The structures and functions of the major human red cell integral membrane proteins are summarized in this review. The proteins that are discussed are the anion transporter (band 3), the sialic acid-rich glycophorins and the glucose transporter. Band 3 (AE1) is a member of a family of anion transporters which carry out Cl-/HCO3- exchange. AE1 is largely restricted to red cells and functions in CO2 transport between the tissues and lungs. In addition to its transport function band 3 acts as an anchor site to the membrane of the red cell skeleton, and also binds a number of cytoplasmic red cell proteins. Variant forms of band 3 are known and some of these have an effect on red cell function and viability. The glycophorins comprise three major proteins, glycophorin A (GPA), glycophorin B (GPB) and glycophorin C (GPC). GPA and GPB (together with another putative gene product, GPE) are closely related products of highly homologous genes located in tandem on the human chromosome. The similarity between the genes gives rise to a number of genetic variants as a result of unequal crossover events. The gene products are erythroid specific. The function of the proteins is not clearly established, but GPA appears to have a role in facilitating the movement of band 3 to the cell surface during the biosynthesis of the latter. The GPC gene is not related to the GPA, GPB and GPE gene family. This gene gives rise to GPC and a form of GPC which is truncated at the N-terminus and is designated GPD. GPC functions in anchoring the red cell skeleton to the membrane, and absence of the protein is associated with red cell abnormalities. GPC transcripts are found in many other tissues, where they probably also have a role in cytoskeletal interactions. The red cell glucose transporter (GLUT1) is a member of the gene family of passive glucose transporters. GLUT1 is not erythroid specific but is also present in several other tissues.

The structure and function of band 3 (AE1): recent developments (review).

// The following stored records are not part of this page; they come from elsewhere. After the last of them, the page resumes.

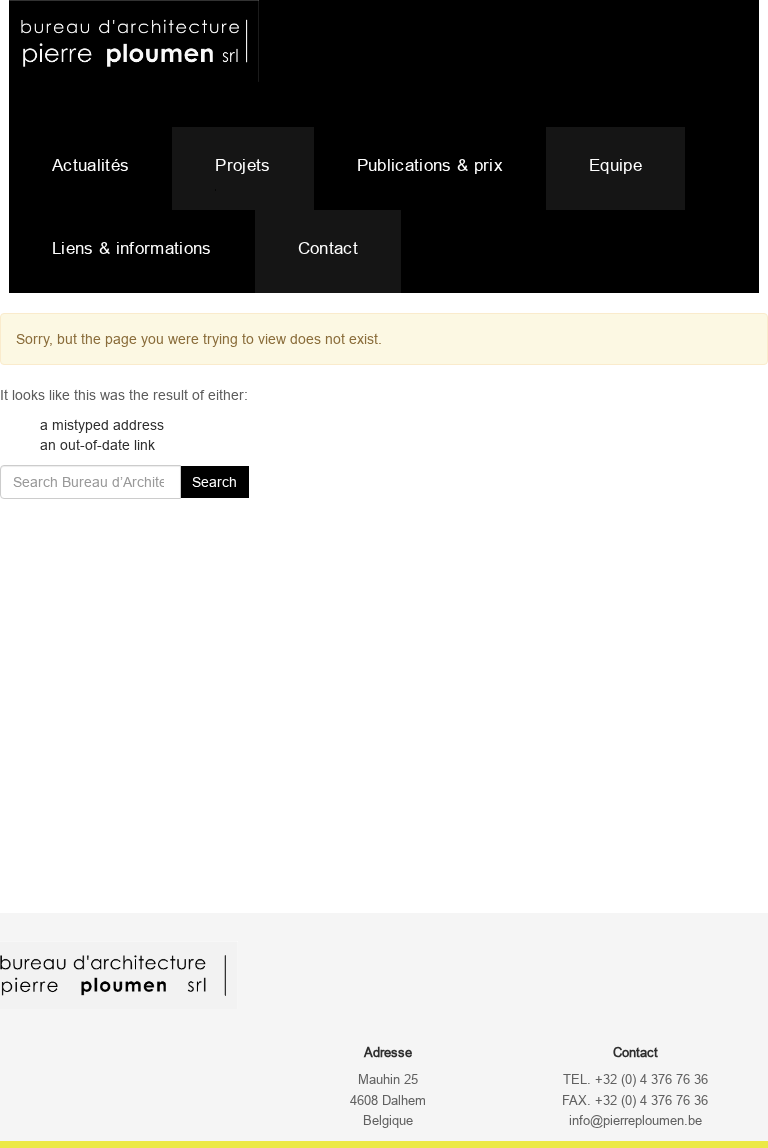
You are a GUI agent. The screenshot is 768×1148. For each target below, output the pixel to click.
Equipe (615, 165)
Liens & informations (132, 248)
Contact (328, 248)
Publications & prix (430, 165)
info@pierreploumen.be (635, 1121)
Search (214, 482)
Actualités (90, 165)
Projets (242, 165)
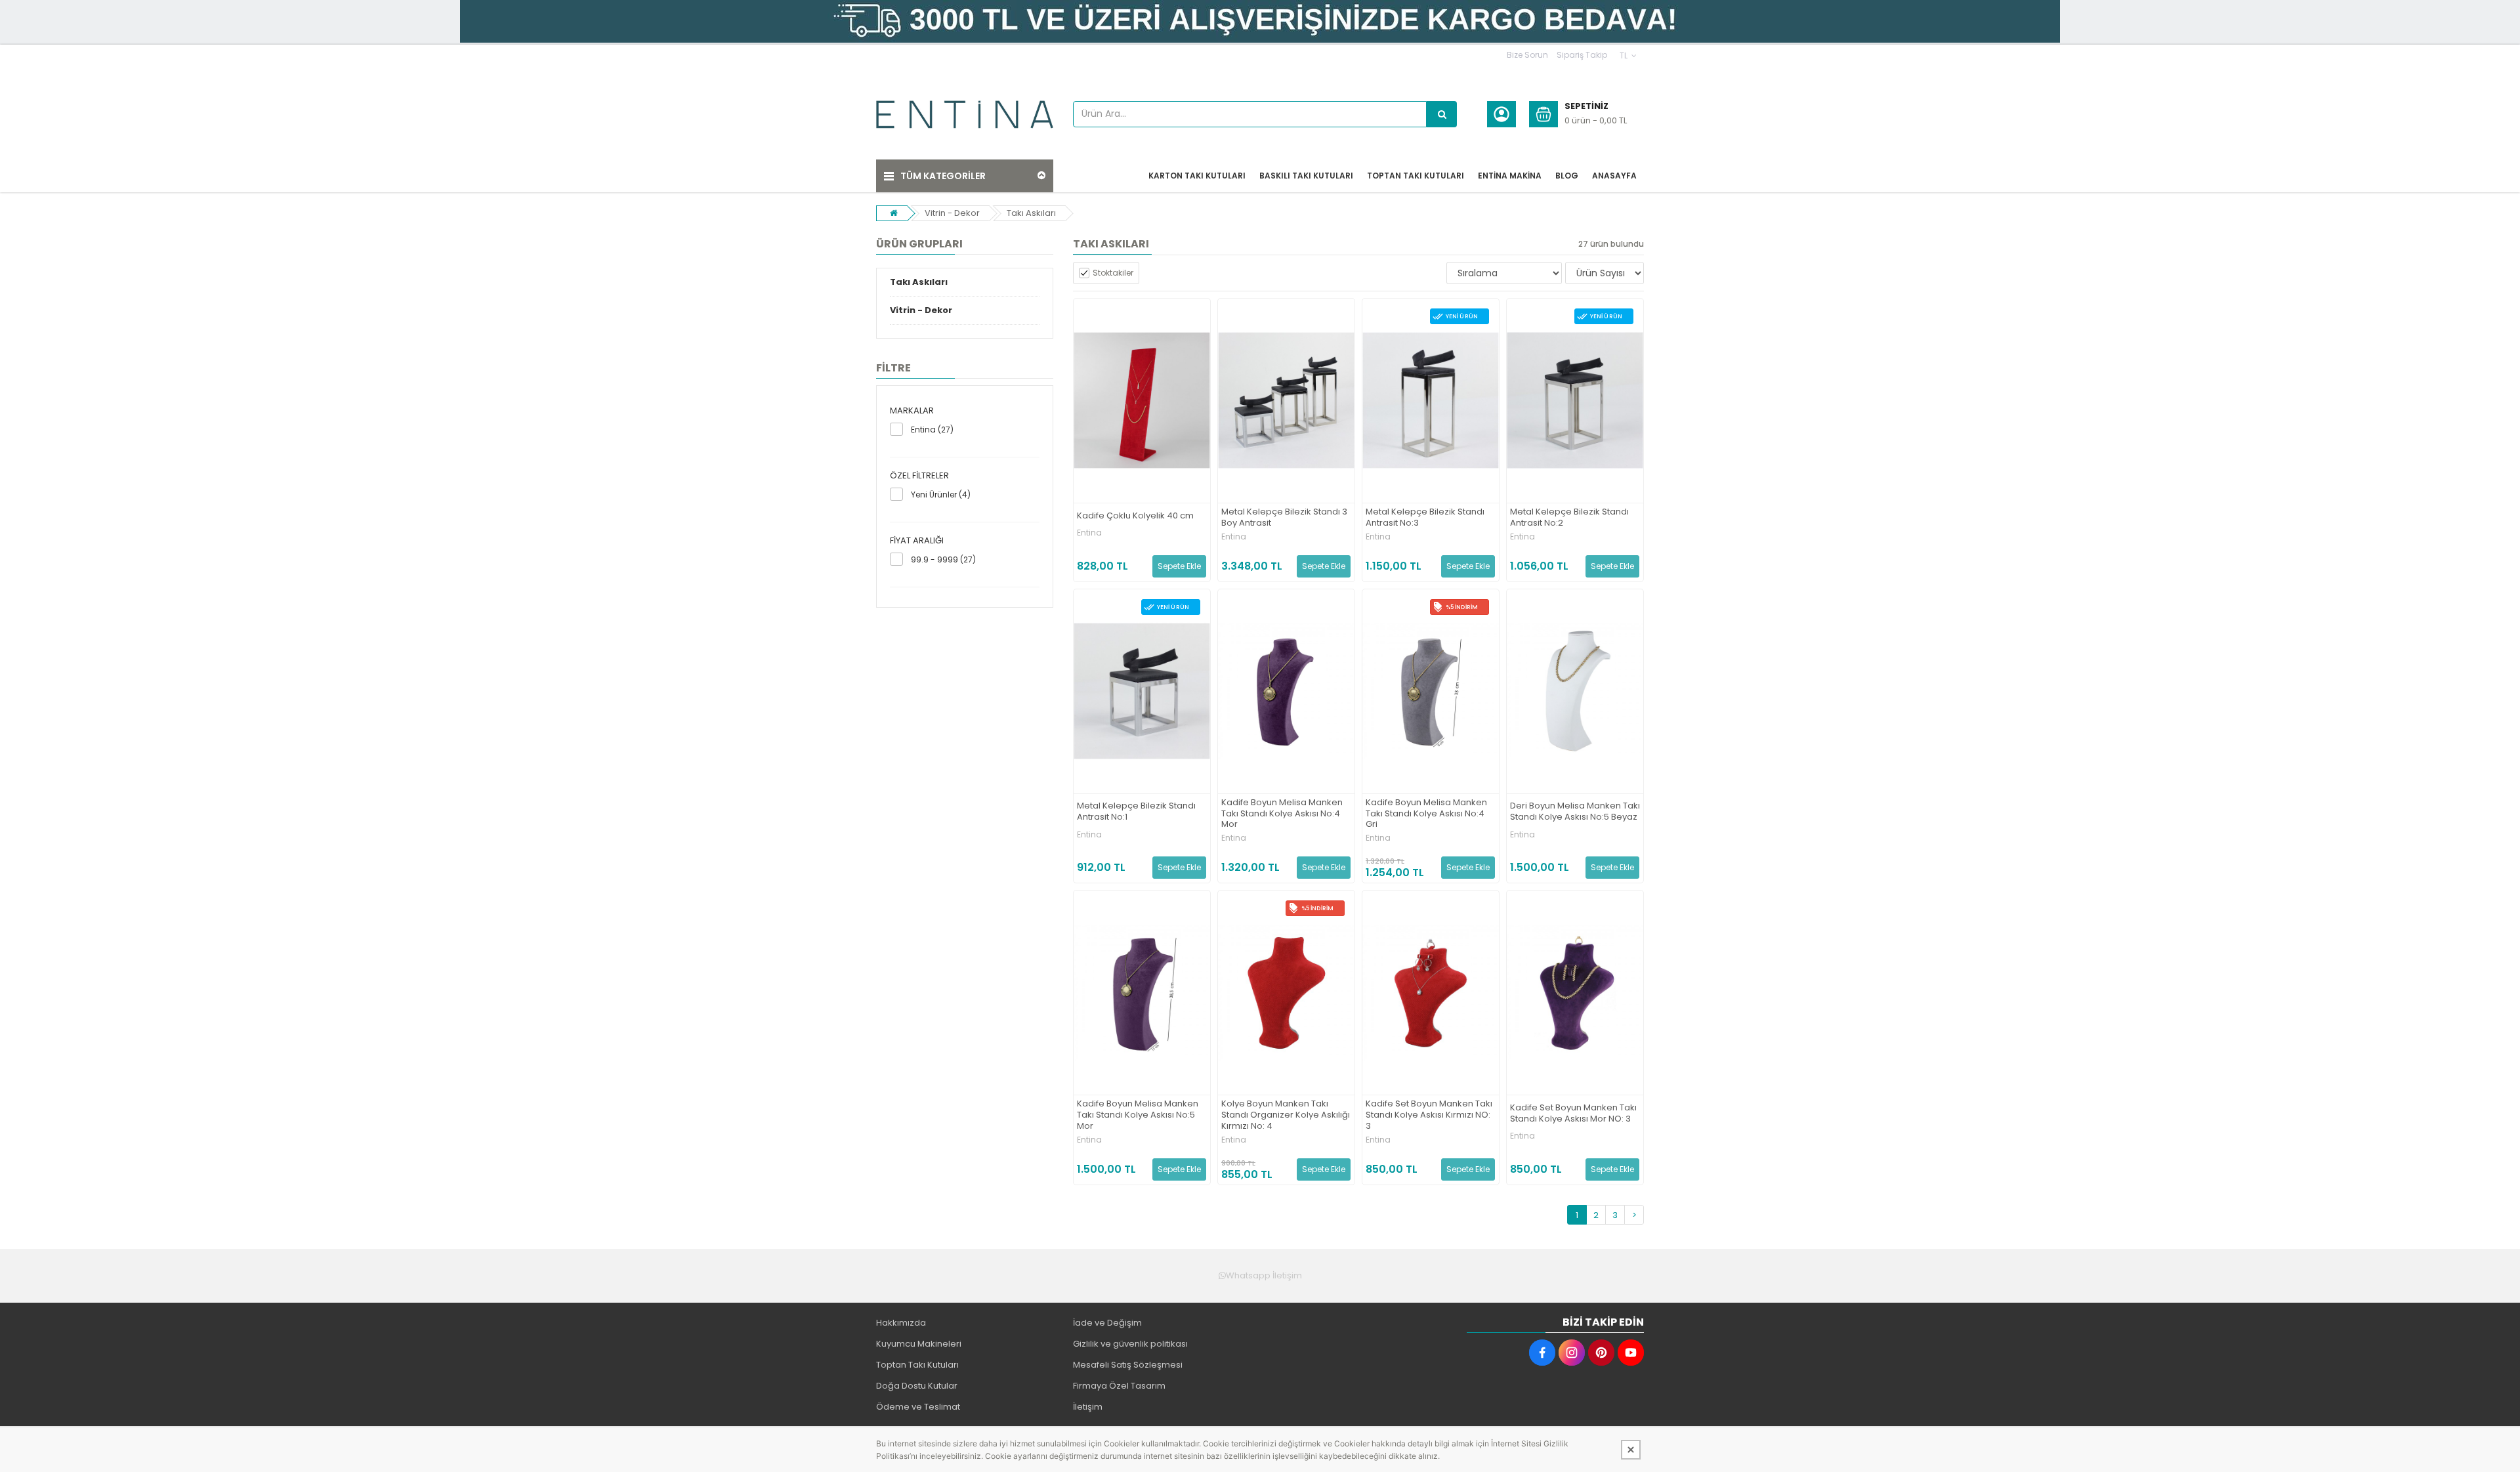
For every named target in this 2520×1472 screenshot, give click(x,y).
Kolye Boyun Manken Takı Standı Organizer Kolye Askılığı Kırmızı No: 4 (1285, 1115)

This review discusses recent advances in our understanding of the structure, function and molecular genetics of the membrane domain of red cell anion exchanger, band 3 (AE1), and its role in red cell and kidney disease. A new model for the topology of band 3 has been proposed, which suggests the membrane domain has 12 membrane spans, rather than the 14 membrane spans of earlier models. The major difference between the models is in the topology of the region on the C-terminal side of membrane spans 1-7. Two dimensional crystals of the deglycosylated membrane domain of band 3 have yielded two and three dimensional projection maps of the membrane domain dimer at low resolution. The human band 3 gene has been completely sequenced and this has facilitated the study of natural band 3 mutations and their involvement in disease. About 20% of hereditary spherocytosis cases arise from heterozygosity for band 3 mutations, and result in the absence or decrease of the mutant protein in the red cell membrane. Several other natural band 3 mutations are known that appear to be clinically benign, but alter red cell phenotype or are associated with altered red cell blood group antigens. These include the mutant band 3 present in Southeast Asian ovalocytosis, a condition which provides protection against cerebral malaria in children. Familial distal renal tubular acidosis, a condition associated with kidney stones, has been shown to result from a novel group of band 3 mutations. The total absence of band 3 has been described in animals-occurring naturally in cattle and after targeted disruption in mice. Some of these severely anaemic animals survive, so band 3 is not strictly essential for life. Although the band 3-negative red cells were very unstable, they contained a normally-assembled red cell skeleton, suggesting that the bilayer of the normal red cell membrane is stabilized by band 3 interactions with membrane lipids, rather than by interactions with the spectrin skeleton.